I went out to brunch with Helen and her mother, who had never met a foreigner before. I quickly realized why I never speak Korean to Helen despite speaking it to most everyone else.

“You said it wrong,” she crowed delightedly over her shrimp pizza, not for the first time since we tucked in. Her mother spoke quickly and with a strong regional accent which had me asking for repeats and answering the wrong questions.

I felt myself grow quiet like a kid who got lectured.

“You have to say future tense not past tense,” she said, repeating back exactly what I had said. Helen, this is why I don’t “practice” Korean with you, as you so often encourage.
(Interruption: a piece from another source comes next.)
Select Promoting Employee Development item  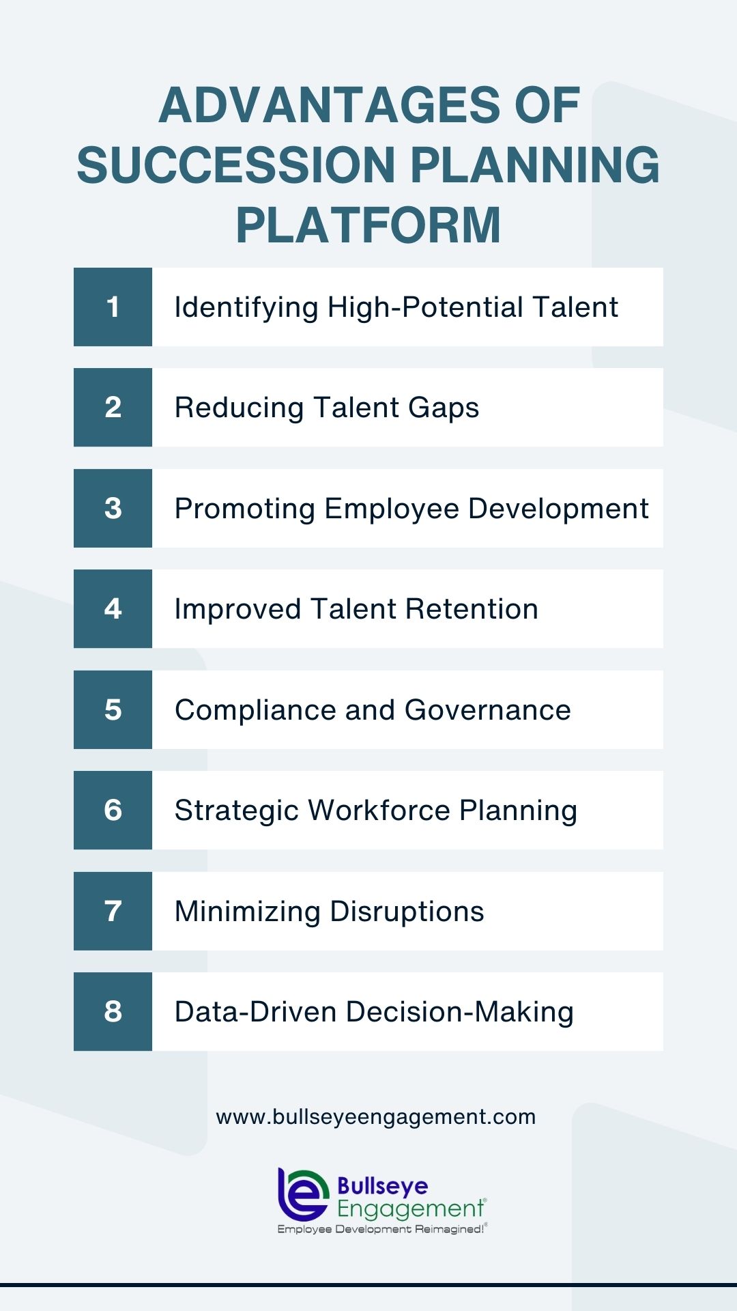pyautogui.click(x=407, y=508)
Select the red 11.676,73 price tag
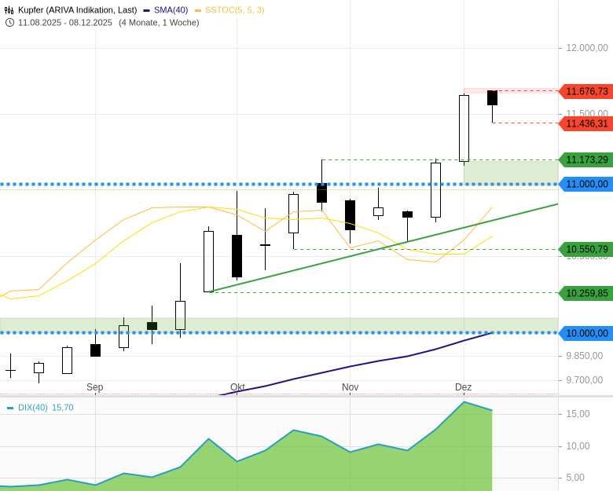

Who knows, maybe this is how she prefers to learn English and projects it onto other learners around her.

“Don’t you want to practice Korean?” She asked, gesturing to her mom. After a long pause I nodded slowly, but with an air of contempt. I want to practice, but not around you!

Let’s hope Helen never becomes a Korean language teacher.

Luckily she eventually stopped criticizing my every sentence and I was free to stumble through the interaction with her mom on my own.

Her mother had never met a foreigner, or rather, a non-native Korean speaker before and as such, changed nothing about her language. I was tossed in a sea of fast words and heavy dialect but I managed, how I always manage, which is fifty percent language skill and fifty percent contextual guessing. We talked about trot singers and what dramas she’s watching now.

Halfway through coffee she patted my thigh and said, “sturdy”. She turned to Helen to add, “You’ve lost too much weight.” Helen grumbled petulantly and batted her mom’s other hand away. Her mom just patted my thigh again.

I’ve worked hard for my budding quadricpes these last few months as per doctor’s orders so I’m glad her mom noticed even if the ortho didn’t.

After the meal, she wanted a picture together to commemorate our time so we stood in the windy balcony, scenery smudged to soft grays and blues because of the blanket of pollution. Maybe she’ll show this picture to her neighborhood friends, like a postcard or vacation slide.

Helen texted me later so say how good it was for her mother and good friend to meet. And despite the earlier stumblings, I had to admit it was a pretty great day, too.